Le Tribunal Administratif de Mayotte a rejeté la requête de Mme A..., qui demandait une injonction au préfet de lui délivrer un rendez-vous pour renouveler son titre de séjour. La requête a été jugée manifestement irrecevable car elle ne contenait pas de conclusions en annulation d'une décision administrative, comme l'exige l'article R. 421-1 du code de justice administrative. La décision a été prise sur le fondement du 4° de l'article R. 222-1 du même code, permettant de rejeter sans régularisation les requêtes irrecevables.
Texte intégral
Vu la procédure suivante :
Par une requête, enregistrée le 29 octobre 2025, Mme B... A... doit être regardée comme demandant au tribunal d’enjoindre au préfet de lui délivrer un rendez-vous en vue de déposer une demande de renouvellement de son titre de séjour.
Elle soutient qu’elle a fait une demande de renouvellement de son titre de séjour le 16 juillet 2024 et n’a jamais été contactée par la préfecture pour récupérer son titre de séjour.
Vu les autres pièces du dossier.
Vu :
- le code de l’entrée et du séjour des étrangers et du droit d’asile ;
- le code de justice administrative.
Le président du tribunal a désigné Mme Blin, vice-présidente, en application de l’article R. 222-1 du code de justice administrative, pour statuer par ordonnance dans les cas prévus aux 1° à 7° de cet article.
Considérant ce qui suit :
Aux termes de l’article R. 222-1 du code de justice administrative : « (…) les présidents de formation de jugement des tribunaux (…) désignés à cet effet par le président de leur juridiction peuvent, par ordonnance : (…) / 4° Rejeter les requêtes manifestement irrecevables, lorsque la juridiction n'est pas tenue d'inviter leur auteur à les régulariser ou qu'elles n'ont pas été régularisées à l'expiration du délai imparti par une demande en ce sens (…). ». Aux termes de l’article R. 421-1 du même code : « La juridiction ne peut être saisie que par voie de recours formé contre une décision, et ce, dans les deux mois à partir de la notification ou de la publication de la décision attaquée. (…) ».
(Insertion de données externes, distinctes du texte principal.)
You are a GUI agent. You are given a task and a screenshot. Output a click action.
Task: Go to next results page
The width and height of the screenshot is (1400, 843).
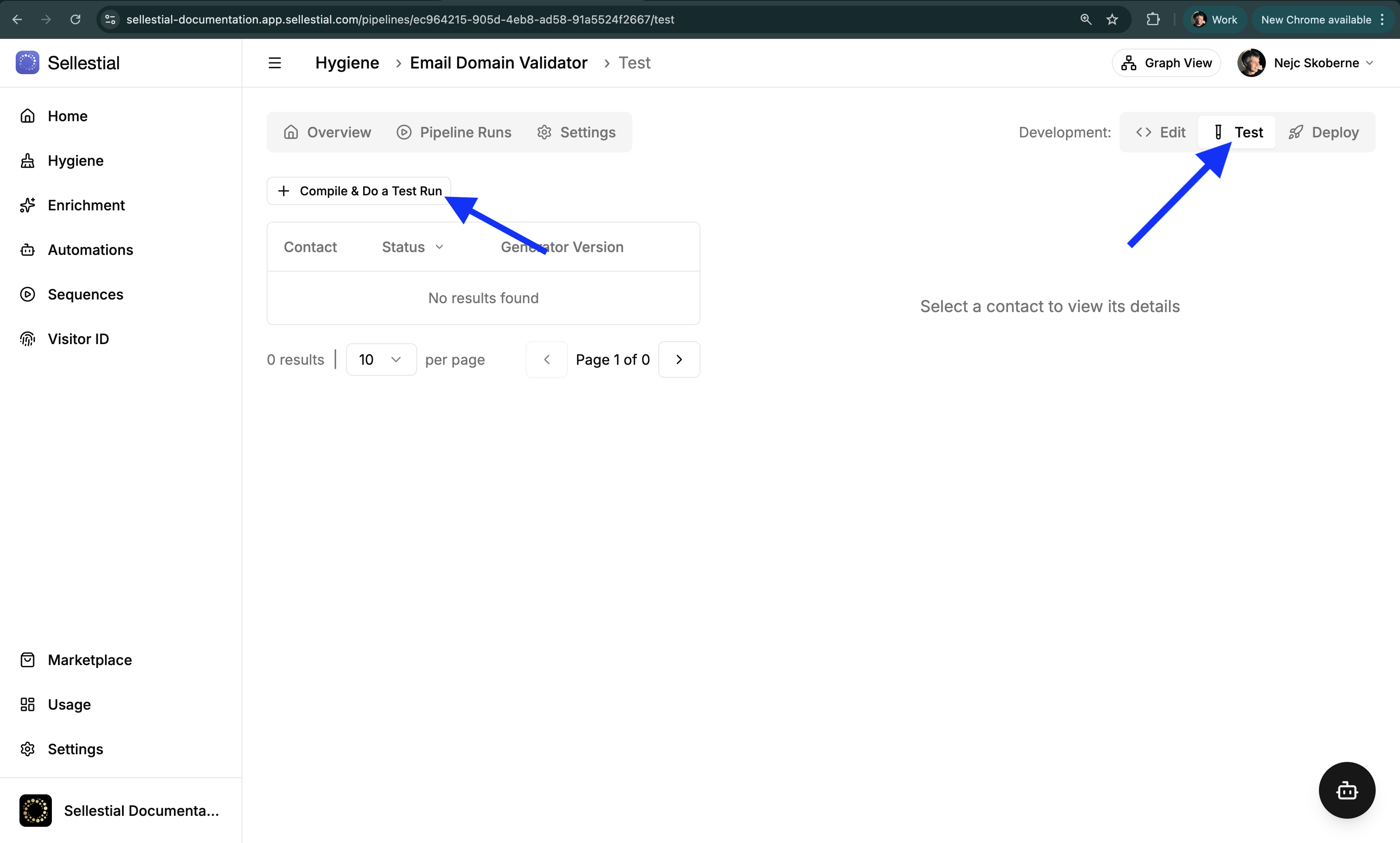point(679,359)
2. En l’espèce, Mme A..., née le 31 décembre 1980 de nationalité comorienne, soutient qu’elle est titulaire d’une carte de séjour temporaire portant mention « vie privée et familiale » qui est arrivée à échéance le 28 juin 2024 et qu’elle ne parvient pas à obtenir de rendez-vous auprès des services préfectoraux de Mayotte pour déposer une demande de renouvellement de son titre de séjour. Toutefois, la requête de Mme A..., qui n’a pas présenté un recours en référé et qui mentionne en objet « aide juridique pour remise de titre de séjour », ne comporte pas de conclusions à fin d’annulation d’une décision administrative. Dès lors, la présente requête tendant à prononcer une injonction à titre principal à l’autorité administrative, qui ne peut être régularisée, est manifestement irrecevable. Par suite, il y a lieu de rejeter la requête de Mme A... en application des dispositions précitées du 4° de l’article R. 222-1 du code de justice administrative.
O R D O N N E :
Article 1er : La requête de Mme A... est rejetée.
Article 2 : La présente ordonnance sera notifiée à Mme B... A....
Copie en sera transmise au préfet de Mayotte.
Fait à Mamoudzou, le 12 novembre 2025.
La présidente de la 2ème chambre,
A. BLIN
La République mande et ordonne au préfet de Mayotte en ce qui le concerne ou à tous commissaires de justice à ce requis en ce qui concerne les voies de droit commun contre les parties privées, de pourvoir à l’exécution de la présente décision.